WORK INSTRUCTION
Write out, word for word, every line from the one where "Given: Click the Help info icon" occurs to the final line of the entries, and nothing beyond them.

(Records from a data source)
____________________

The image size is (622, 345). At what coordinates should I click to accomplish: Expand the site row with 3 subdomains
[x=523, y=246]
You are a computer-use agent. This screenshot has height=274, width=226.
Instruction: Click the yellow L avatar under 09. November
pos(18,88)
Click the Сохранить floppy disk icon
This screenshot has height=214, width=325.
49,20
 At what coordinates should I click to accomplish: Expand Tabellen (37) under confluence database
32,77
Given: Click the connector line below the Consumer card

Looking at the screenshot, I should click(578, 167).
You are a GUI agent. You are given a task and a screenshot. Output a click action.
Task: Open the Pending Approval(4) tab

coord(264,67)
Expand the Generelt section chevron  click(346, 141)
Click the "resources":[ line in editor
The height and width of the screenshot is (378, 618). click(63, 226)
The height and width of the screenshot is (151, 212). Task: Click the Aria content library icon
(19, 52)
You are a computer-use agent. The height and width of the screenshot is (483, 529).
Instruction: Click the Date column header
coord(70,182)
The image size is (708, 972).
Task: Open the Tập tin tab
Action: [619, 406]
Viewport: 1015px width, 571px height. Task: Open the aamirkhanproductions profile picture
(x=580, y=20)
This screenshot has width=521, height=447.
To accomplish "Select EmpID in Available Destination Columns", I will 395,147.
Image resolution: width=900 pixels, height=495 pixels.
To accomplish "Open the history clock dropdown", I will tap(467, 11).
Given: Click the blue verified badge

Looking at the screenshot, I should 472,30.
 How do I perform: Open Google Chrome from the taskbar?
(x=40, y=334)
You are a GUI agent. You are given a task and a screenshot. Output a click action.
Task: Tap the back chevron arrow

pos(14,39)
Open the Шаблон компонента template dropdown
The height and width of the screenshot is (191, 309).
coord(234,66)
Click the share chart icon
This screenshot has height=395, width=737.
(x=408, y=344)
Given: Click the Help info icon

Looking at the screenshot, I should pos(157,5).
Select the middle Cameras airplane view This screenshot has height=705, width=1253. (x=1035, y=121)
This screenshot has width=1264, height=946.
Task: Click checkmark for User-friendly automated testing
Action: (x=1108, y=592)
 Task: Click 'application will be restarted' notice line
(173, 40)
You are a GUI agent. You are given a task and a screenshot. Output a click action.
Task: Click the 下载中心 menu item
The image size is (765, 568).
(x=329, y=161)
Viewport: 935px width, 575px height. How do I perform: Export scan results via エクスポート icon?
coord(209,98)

____________________

RESULT OF THIS EXERCISE
Given: Click the Help info icon

Looking at the screenshot, I should pos(157,5).
Select the middle Cameras airplane view This screenshot has height=705, width=1253. (x=1035, y=121)
This screenshot has width=1264, height=946.
Task: Click checkmark for User-friendly automated testing
Action: (x=1108, y=592)
 Task: Click 'application will be restarted' notice line
(173, 40)
You are a GUI agent. You are given a task and a screenshot. Output a click action.
Task: Click the 下载中心 menu item
The image size is (765, 568).
(x=329, y=161)
Viewport: 935px width, 575px height. How do I perform: Export scan results via エクスポート icon?
coord(209,98)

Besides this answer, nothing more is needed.